Questa nuova legge ha a mio avviso due grandi svantaggi nella sua formulazione attuale. Permettere lo sviluppo di 12 embrioni per ciclo non corrisponde al numero di bambini che in media una coppia desidera. Questa variazione della costituzione apre dunque la strada ad un numero maggiore di embrioni soprannumerari che verranno eliminati e svela l’intenzione di sottoporre gli embrioni umani a test genetici inutili e possibilmente dannosi.

La diagnosi preimpianto non viene proposta solo alle famiglie portatrici di malattie ereditarie genetiche diagnosticabili gravi ma si rivolgerebbe a tutte le coppie che non possono avere figli in modo naturale anche in assenza di fattori di rischio genetici solo per la selezione di embrioni con forse maggiori garanzie di sviluppo. Questo uso della diagnosi preimpianto nello screening estenderebbe una pratica di per sé eticamente già dubbia. In questo caso inoltre, la logica di questa modifica costituzionale è pericolosa: si basa su un’ipotesi e non su fatti. Questa ipotesi è posta in questione dall’esistenza nel 30% degli embrioni di una costellazione genetica non omogenea (il cosiddetto mosaico) per cui la diagnosi preimpianto eseguita su un’embrione costituzionalmente ancora instabile può portare a conclusioni errate (un embrione con un corredo cromosomico normale può portare allo sviluppo di un bambino normale e viceversa). Non mi sembra giusto ancorare nella costituzione l’uso di questo screening genetico preimpianto i cui risultati sarebbero errati nel 30% dei casi e porterebbero a conclusioni terapeutiche gravi e sbagliate. Non da ultimo il costo di queste procedure di nuovo rilevante nell’ordine di migliaia di franchi non è riconosciuto dalla casse malati in assenza di malattie genetiche famigliari e cade dunque di nuovo sulla coppia che vi fà ricorso. Si tratta di tecniche sempre più sofisticate e molto care e gli embrioni così esaminati se sopravvivono e la gravidanza continua devono poi essere in ogni caso riesaminati nel corso della gravidanza perché è richiesta comunque una conferma della validità dei risultati ottenuti prima dell’impianto.
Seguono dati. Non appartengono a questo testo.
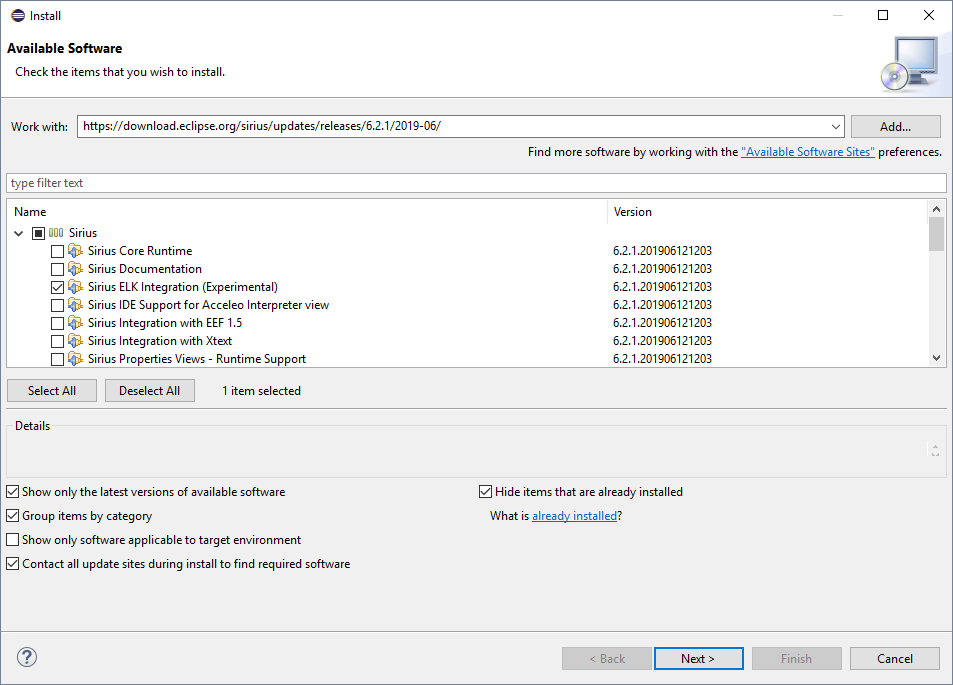Click the Sirius Documentation feature icon

(x=75, y=269)
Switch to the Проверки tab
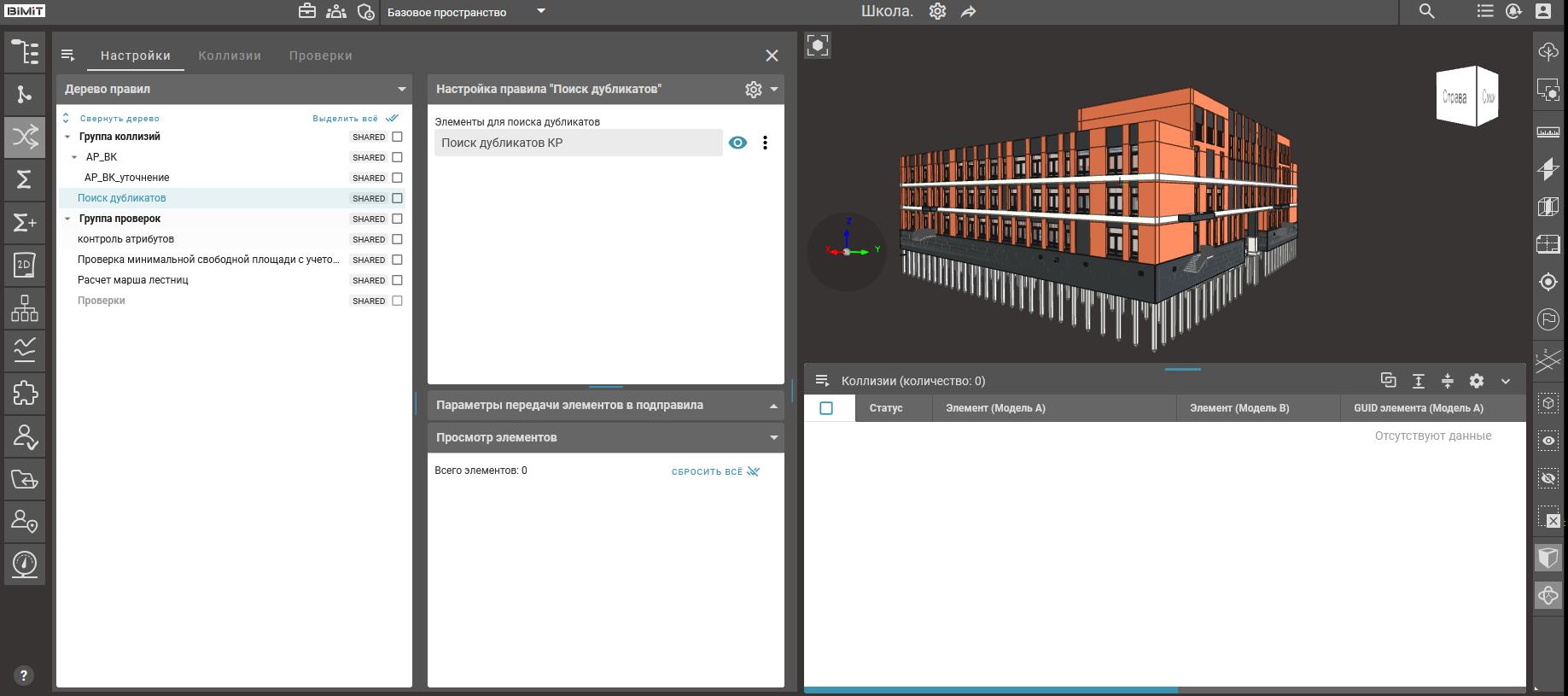 click(320, 56)
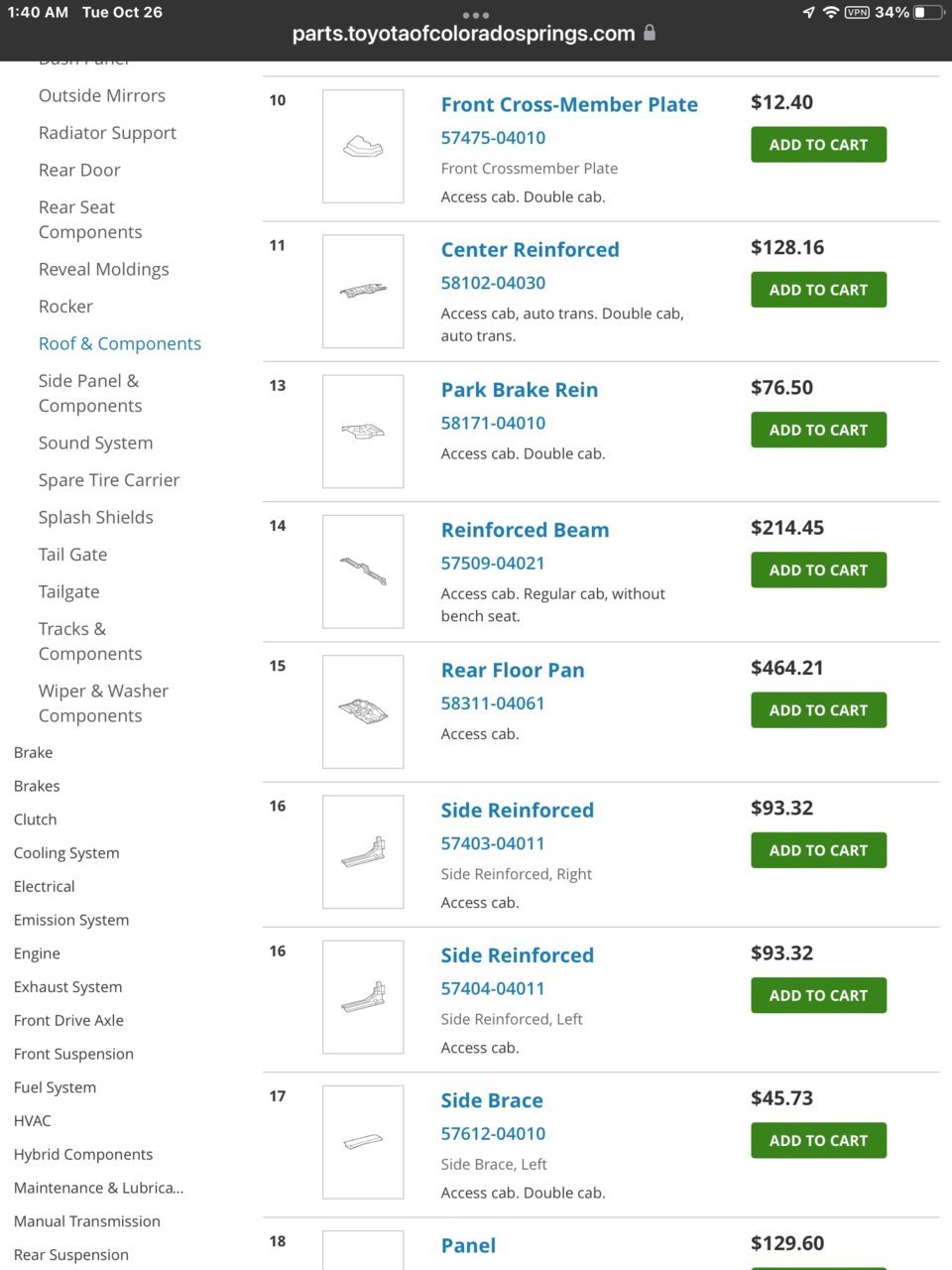
Task: Tap the three dots multitasking icon
Action: (476, 15)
La tentazione di ricorrere a tutto quello che offre la tecnica è grande. L’industria sostiene la ricerca ed ogni piccolo progresso viene venduto prima di avere la certezza della sua innocuità. Quello che poi mi disturba è l’idea che le persone vengano divise dal concepimento in chi può vivere e chi no mentre l’accoglienza di un figlio comporta il desiderio di percorrere con lui la strada della vita nel bene e del male verso una realizzazione che per fortuna non dipende solo da noi.